The class’s syllabus and accompanying learning materials could then be uploaded, so the approach to the high school class could be easily shared with other teachers from around the world looking to create their own high school science classes.
Arora asks himself: “How can this become a reality?”
Then he provides his own answer: “I’m an IS student. I’ve built websites. I can build this.”
Rather than let his collegiate course load be an obstacle to creating his education platform, it inspires him. “At CMU, you are used to making things happen, not talking about things,” he says.
In 2011, when he is still an undergraduate, he writes a white paper about his idea and submits it to Education without Borders, a biennial international student conference. His paper is one of 20 selected among thousands, and Arora travels to Dubai to present it at the 2011 conference. The enthusiastic reception he receives there, as well as “the ongoing encouragement” from his Carnegie Mellon professors and colleagues, further validates his idea.
He goes on to earn his BS from CMU in 2012 and decides to continue his studies at the Pittsburgh campus, where at Heinz College he earns an MS in ISM (Information Systems Management), also in 2012. He also manages to transform his white paper into a nonprofit venture, OpenCurriculum. Arora is the founding director, developer, and designer. His friend and classmate Zeinab “Z” Mohamed (E’13) is the director of content operations. In addition, OpenCurriculum enlists the help of a community of 40-50 volunteers, gathering more than 10,000 OERs and creating more than 300 original textbook-style articles from free sources on the web, on subjects ranging from science and math to history and literature.
Last August, the website, www.theopencurriculum.org, went live and has quickly become one of the largest K-12 OER catalogues in the world. But, Arora says success won’t come until every school and teacher can easily find localized content, until every textbook is open source, and until schools can see a visible impact.
Getting the world to use OpenCurriculum’s platform means reaching out to every country “from the ground up,” traveling and meeting with schools, teachers, and organizations. OpenCurriculum is forging partnerships with literacy and advocacy organizations in India, Nepal, and South Africa who work with hundreds of low-income K-12 schools. For example, in Nepal, OpenCurriculum partners with the Rukmini Foundation, which helps girls from underprivileged backgrounds have the financial means to stay in school. OpenCurriculum has also partnered with Internet cafés so that teachers in schools without Internet access or computers can print PDFs and bring them back to their classrooms.
Although Arora says he’s just getting started, his efforts have already garnered worldwide attention.
Last fall, Arora, who calls himself a “technopreneur,” won a prestigious United Nations award. He was chosen as one of the Top 10 “Young Innovators” worldwide in recognition for his work as an entrepreneur and use of technology to change the world. He has also been named a 2011 Google Zeitgeist Young Mind, a contest that recognizes 10 young pioneers, innovators, change-makers, and leaders of tomorrow across Europe, the Middle East, and Africa.
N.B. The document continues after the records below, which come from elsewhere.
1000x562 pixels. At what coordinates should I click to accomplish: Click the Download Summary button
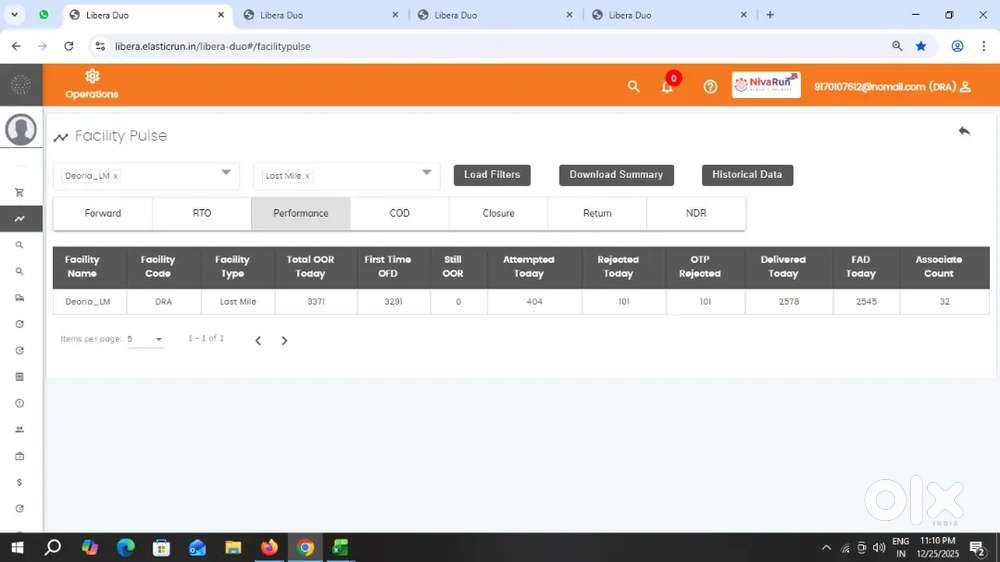coord(616,175)
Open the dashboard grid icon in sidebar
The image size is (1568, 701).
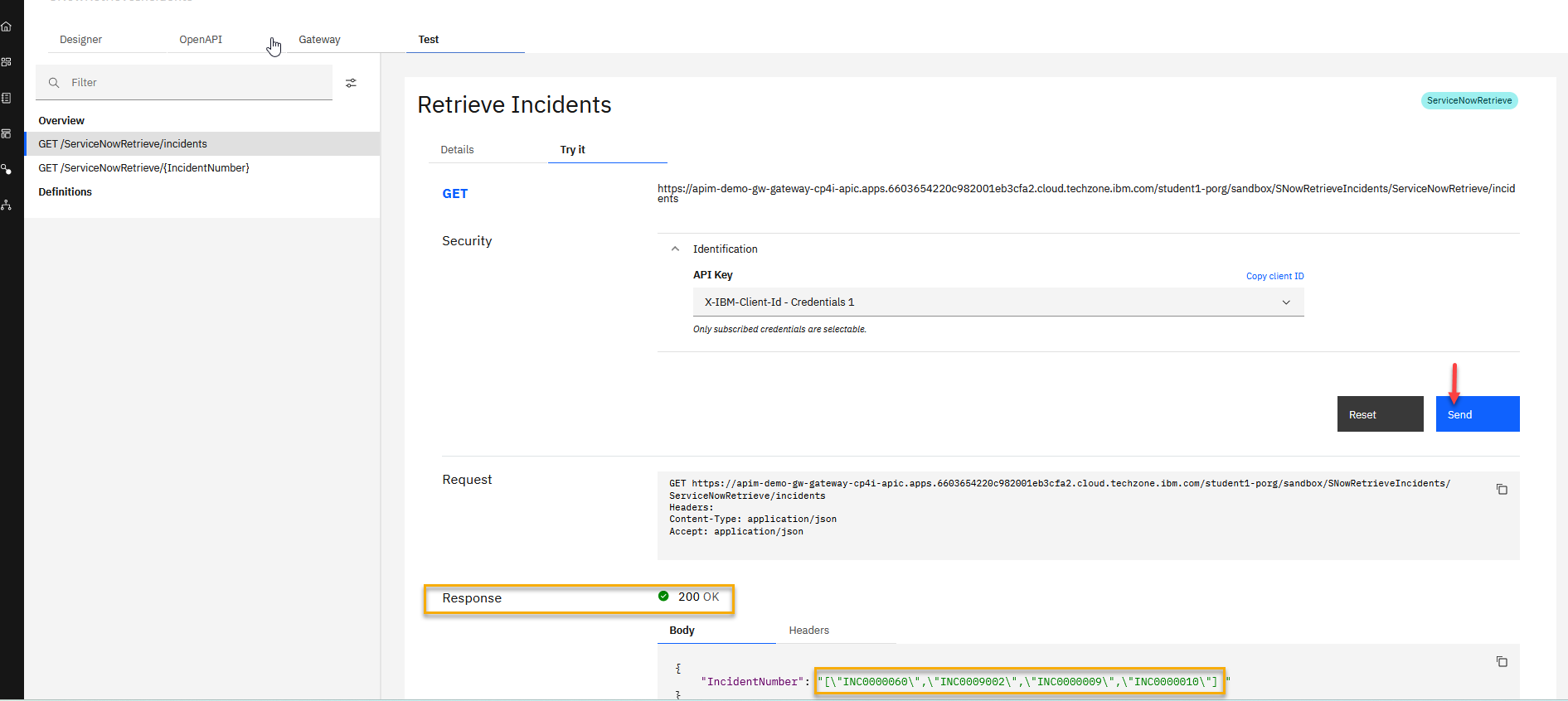coord(7,62)
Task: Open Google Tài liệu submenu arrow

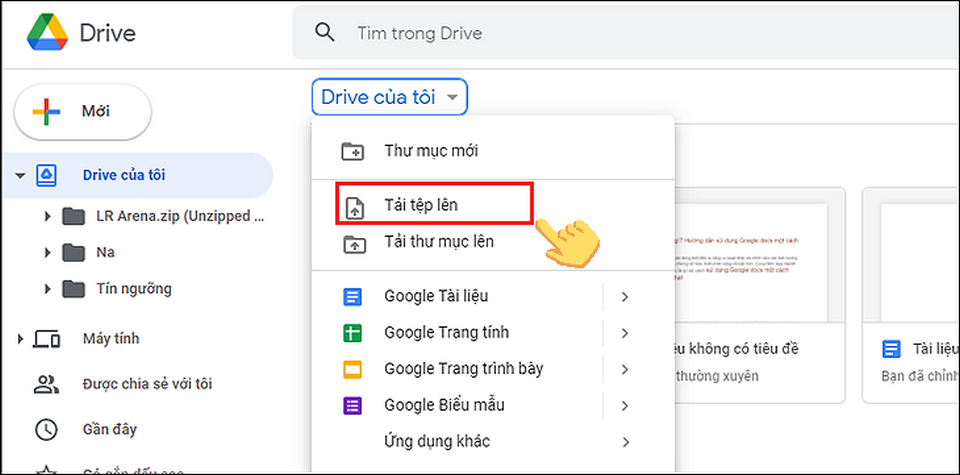Action: point(625,297)
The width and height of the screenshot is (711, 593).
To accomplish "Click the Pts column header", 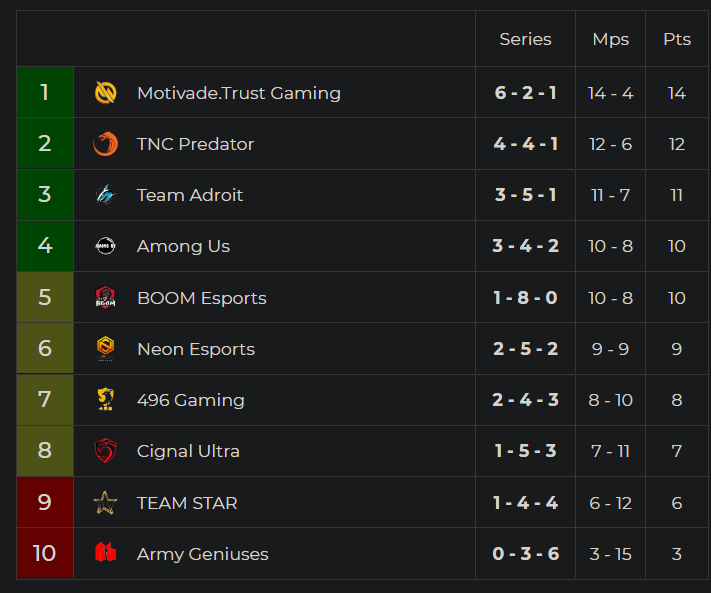I will click(677, 39).
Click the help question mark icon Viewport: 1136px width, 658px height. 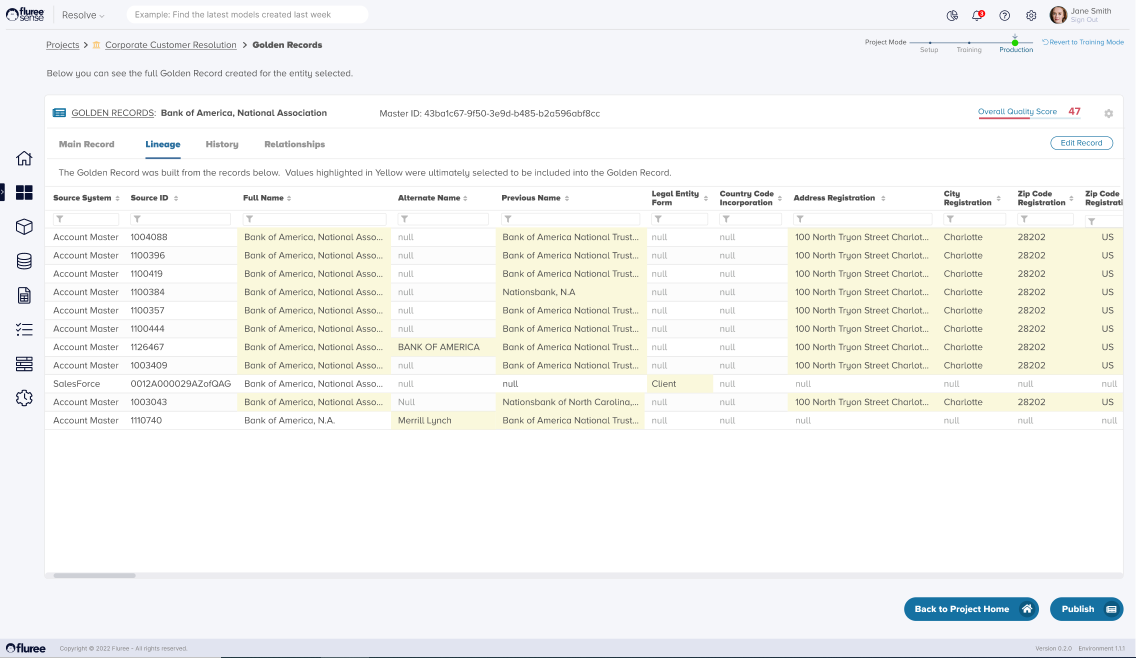pos(1004,15)
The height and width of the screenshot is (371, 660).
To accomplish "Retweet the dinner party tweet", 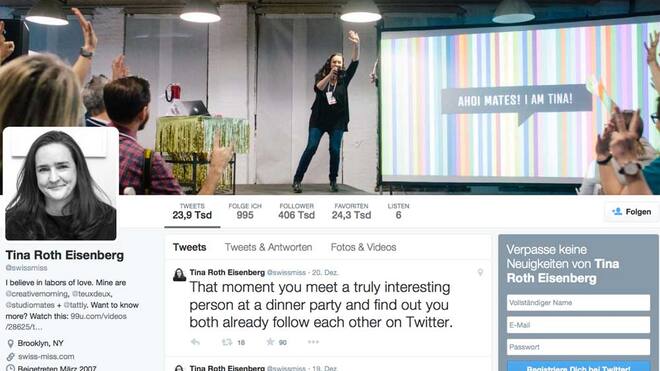I will point(227,342).

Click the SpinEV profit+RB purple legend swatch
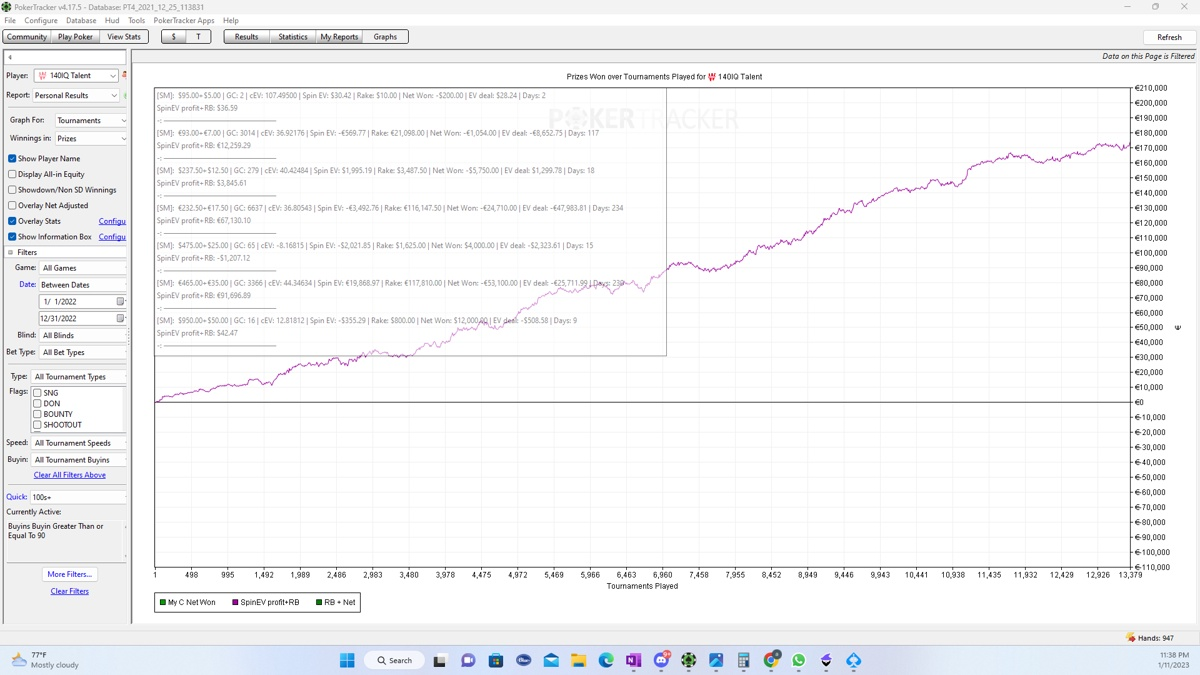[x=235, y=602]
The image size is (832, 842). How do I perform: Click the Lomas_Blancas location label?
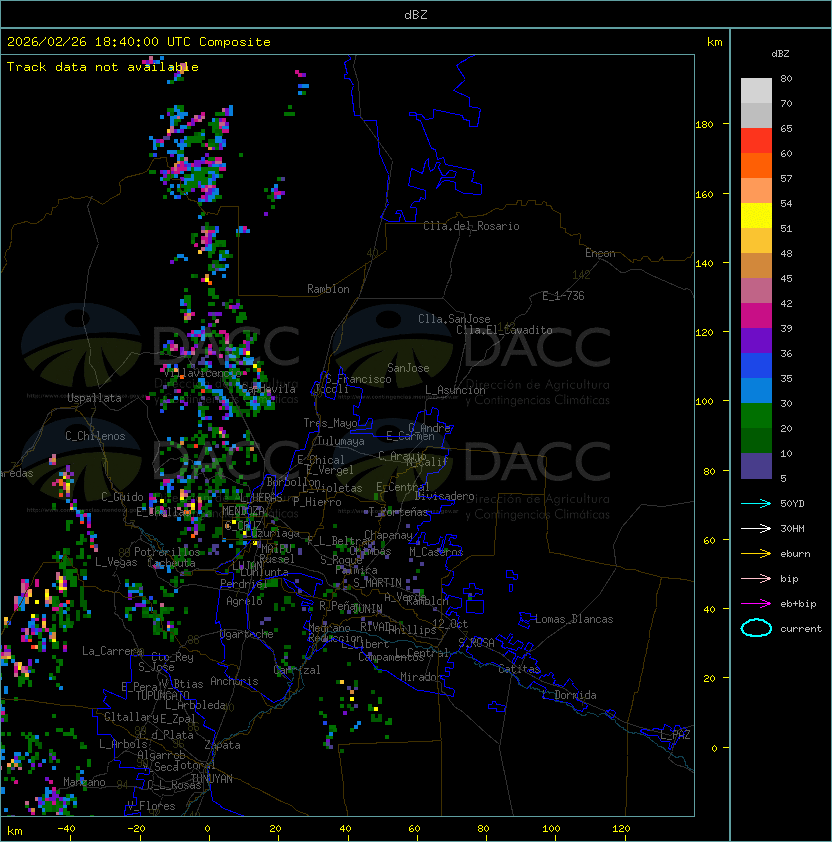coord(574,619)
In addition, OpenCurriculum was one of five non-profit ventures accepted into the 2013 Points of Light Civic Accelerator, which is dedicated solely to investing in startup civic ventures. The organization provides financial support, as well as mentoring, entrepreneur education, and networking.
Since launching OpenCurriculum, Arora says he hasn’t taken a weekend off, usually working late into the night at his organization’s office, which is located just a few miles from the Pittsburgh campus. That’s convenient because his CMU academic ties aren’t quite over. He was selected to be Heinz College’s 2013-14 Anne V. Lewis (HNZ’90) and Edward J. Lewis Post-Graduate Fellow in Social Innovation. The program provides an opportunity, with financial assistance, for the fellow to build the framework, business, and strategic plans for a venture that addresses an important social problem.